André ainda permaneceu durante cerca de um mês no Colégio, onde entretanto ingressara mas, assim que se aproximaram os dias da mãe regressar à Terceira, quis forçosamente acompanhá-la. Só que voltou mais amargo do que nunca, pois a expectativa que transportara consigo à partida, não se concretizaram. Fora rejeitado pelos colegas que o escarneciam devido ao seu aspecto vesgueiro. Não raro acusava os pais do seu acto que considerava tresloucado e, mesmo quando estes lhe recordavam que era exactamente a essa loucura que ele devia a vida, ele respondia de forma desabrida: - Pois melhor fora não ter nascido!
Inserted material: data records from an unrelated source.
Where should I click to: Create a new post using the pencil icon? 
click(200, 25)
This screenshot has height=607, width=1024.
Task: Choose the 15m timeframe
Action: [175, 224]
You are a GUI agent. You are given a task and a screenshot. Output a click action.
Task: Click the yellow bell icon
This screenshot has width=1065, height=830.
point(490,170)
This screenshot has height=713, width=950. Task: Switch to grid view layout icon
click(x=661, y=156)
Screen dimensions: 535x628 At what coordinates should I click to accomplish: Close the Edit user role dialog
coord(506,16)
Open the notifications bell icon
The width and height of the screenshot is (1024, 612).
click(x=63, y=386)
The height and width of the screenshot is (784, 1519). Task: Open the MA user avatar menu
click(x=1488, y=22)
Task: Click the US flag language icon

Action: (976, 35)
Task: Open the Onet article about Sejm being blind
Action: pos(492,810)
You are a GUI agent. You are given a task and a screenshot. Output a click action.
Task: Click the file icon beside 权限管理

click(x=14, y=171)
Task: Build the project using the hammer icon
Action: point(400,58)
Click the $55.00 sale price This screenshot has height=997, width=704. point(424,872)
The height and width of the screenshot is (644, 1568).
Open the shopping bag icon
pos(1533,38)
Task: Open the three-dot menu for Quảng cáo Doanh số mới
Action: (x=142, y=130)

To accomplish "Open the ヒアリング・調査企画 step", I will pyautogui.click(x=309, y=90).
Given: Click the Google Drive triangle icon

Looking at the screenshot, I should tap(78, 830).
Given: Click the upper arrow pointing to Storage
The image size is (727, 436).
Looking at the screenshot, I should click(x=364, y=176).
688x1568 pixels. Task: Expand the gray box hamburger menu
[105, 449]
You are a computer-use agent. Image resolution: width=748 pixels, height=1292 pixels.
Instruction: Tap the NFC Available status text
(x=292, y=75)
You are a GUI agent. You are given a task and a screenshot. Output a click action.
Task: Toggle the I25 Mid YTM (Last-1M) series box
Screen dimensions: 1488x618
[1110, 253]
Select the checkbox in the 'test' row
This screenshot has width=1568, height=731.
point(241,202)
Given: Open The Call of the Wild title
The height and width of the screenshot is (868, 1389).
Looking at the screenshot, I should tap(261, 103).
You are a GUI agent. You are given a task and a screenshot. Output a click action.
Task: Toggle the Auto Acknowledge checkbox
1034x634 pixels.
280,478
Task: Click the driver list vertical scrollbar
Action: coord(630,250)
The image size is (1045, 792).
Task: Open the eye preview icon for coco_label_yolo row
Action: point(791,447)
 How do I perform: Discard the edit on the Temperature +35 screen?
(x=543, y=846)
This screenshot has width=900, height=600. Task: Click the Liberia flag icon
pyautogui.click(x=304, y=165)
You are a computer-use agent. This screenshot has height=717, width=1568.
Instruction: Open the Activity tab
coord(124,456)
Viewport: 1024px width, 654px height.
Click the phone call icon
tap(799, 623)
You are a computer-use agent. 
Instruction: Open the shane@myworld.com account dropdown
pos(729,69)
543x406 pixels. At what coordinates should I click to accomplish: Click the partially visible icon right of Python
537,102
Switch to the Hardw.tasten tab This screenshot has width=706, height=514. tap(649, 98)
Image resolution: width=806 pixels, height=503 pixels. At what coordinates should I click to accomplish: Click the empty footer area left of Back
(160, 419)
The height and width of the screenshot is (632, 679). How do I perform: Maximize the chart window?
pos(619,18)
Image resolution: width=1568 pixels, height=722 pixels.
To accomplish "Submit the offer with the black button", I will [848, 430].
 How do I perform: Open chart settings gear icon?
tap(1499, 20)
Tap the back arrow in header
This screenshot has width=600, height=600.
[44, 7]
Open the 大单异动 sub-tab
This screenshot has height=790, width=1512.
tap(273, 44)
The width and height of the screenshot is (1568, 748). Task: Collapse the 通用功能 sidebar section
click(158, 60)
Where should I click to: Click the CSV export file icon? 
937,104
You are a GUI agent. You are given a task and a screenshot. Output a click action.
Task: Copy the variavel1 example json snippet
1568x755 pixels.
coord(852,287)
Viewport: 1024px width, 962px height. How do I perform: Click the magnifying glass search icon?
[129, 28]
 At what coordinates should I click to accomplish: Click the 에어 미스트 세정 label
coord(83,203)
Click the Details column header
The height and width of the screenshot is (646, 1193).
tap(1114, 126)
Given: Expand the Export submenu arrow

Este que, entretanto, atingira os dezoito anos, assumiu as rédeas do negócio, mas a vida daquela gente passou a ser um verdadeiro inferno. Começou por despedir o feitor João Martins - que seu pai nomeara há já muitos anos - dando-lhe o tratamento dum qualquer trabalhador. Dizia que não precisava de ninguém para o ajudar. E, assim, aquela Casa que, durante vários anos, fizera a Felicidade de tanta gente, era agora um lugar detestado e só lá trabalhavam aqueles que não tinham outra forma de ganhar o pão de cada dia.
Entre estes contava-se o António da Queimada, homem de mau feitio, mas que conseguiu ganhar as boas graças do novo patrão. E porquê? Primeiro porque se prestava a todas as malvadezes que este praticava; mas também porque era pai da Amélia, moça muito bonita, e sobre quem o André (agora já com vinte e três anos) pousara um dia o seu olho vesgo. Não porque o movesse qualquer sentimento nobre, mas sim devido ao desejo mórbido de a possuir. Ele que, apesar de malvado, era de grande timidez em frente de mulheres, talvez por se saber bem pouco atraente. Já de algum tempo que a casa era sacudida por estranhos estrondos, cada vez mais fortes e frequentes. Já se falava até de almas do outro mundo e, inclusivamente, os mais crendeiros, afirmavam tratar-se da alma de D. Violante que não sossegava lá no Céu enquanto na terra o filho tinha tais procedimentos e o marido consumia a sua vida no alcoolismo. De tal sorte que, um dia, perante um estrondo mais forte, a única criada que lá trabalhava e apenas para tratar do pai, então já acamado, fugiu esbaforida gritando que se tratava de coisas do inimigo e que nem morta voltava mais àquela maldita casa. Esses estrondos eram acompanhados do aparecimento de grandes fendas na casa mas que, André, ou não se apercebia, porque ocupava apenas o seu quarto e a cozinha, ou então, pouco interessado em gastos que, em seu entender, fossem desnecessários, preferiu ignorar.
Quando o António da Queimada, que a toda a força queria casar a filha com o seu amo (como servilmente tratava o patrão), soube da fuga da criada, lembrou que, se ele a mulher e a filha fossem para lá viver, onde não faltavam cómodos, para além de tratarem do pai e da lida da casa, talvez que a filha se convencesse a casar. André sorriu malvadamente e aceitou a ideia. É que a Amélia estava de namoro com o José, filho do antigo feitor e nem lhe passava pela cabeça casar com o patrão do pai, que detestava.
No mesmo ano em que seu pai morreu, a ilha, após sangrentos combates, caiu nas mãos dos espanhóis. A morte de Guilherme Matias Simão não causou a tristeza que causara anos antes a da esposa. Já de há muito que não aparecia e o povo dizia que, com tal vida e tal filho, o melhor foi mesmo Nosso Senhor o ter levado para junto da sua estremecida esposa.
André assistiu à capitulação da ilha sem grande preocupação. Nunca fora dado a grandes patriotismos e uma vez que a sua vida e haveres haviam sido poupados, de que poderia queixar-se? Desde que continuasse sem problemas, ele decerto não os iria suscitar. E só havia uma maneira de o saber.
Assim que teve a certeza que os espanhóis já tinham, de forma irreversível, dominado a ilha (não fosse o diabo tecê-las) mandou limpar o coche que, desde a morte da mãe, nunca mais fora utilizado, ajaezou o melhor que foi possível dois cavalos e, envergando uma das vestes mais luxuosas de seu pai, lá partiu para Angra, a fim de chegar à fala com os espanhóis. Foi recebido, após várias diligências, por um dos lugar-tenentes do Marquês de Santa Cruz a quem manifestou o seu apoio ao Rei Filipe II de Espanha e aproveitou para informar que estava pronto a fornecer farinhas, fruta e vinho, caso necessitassem.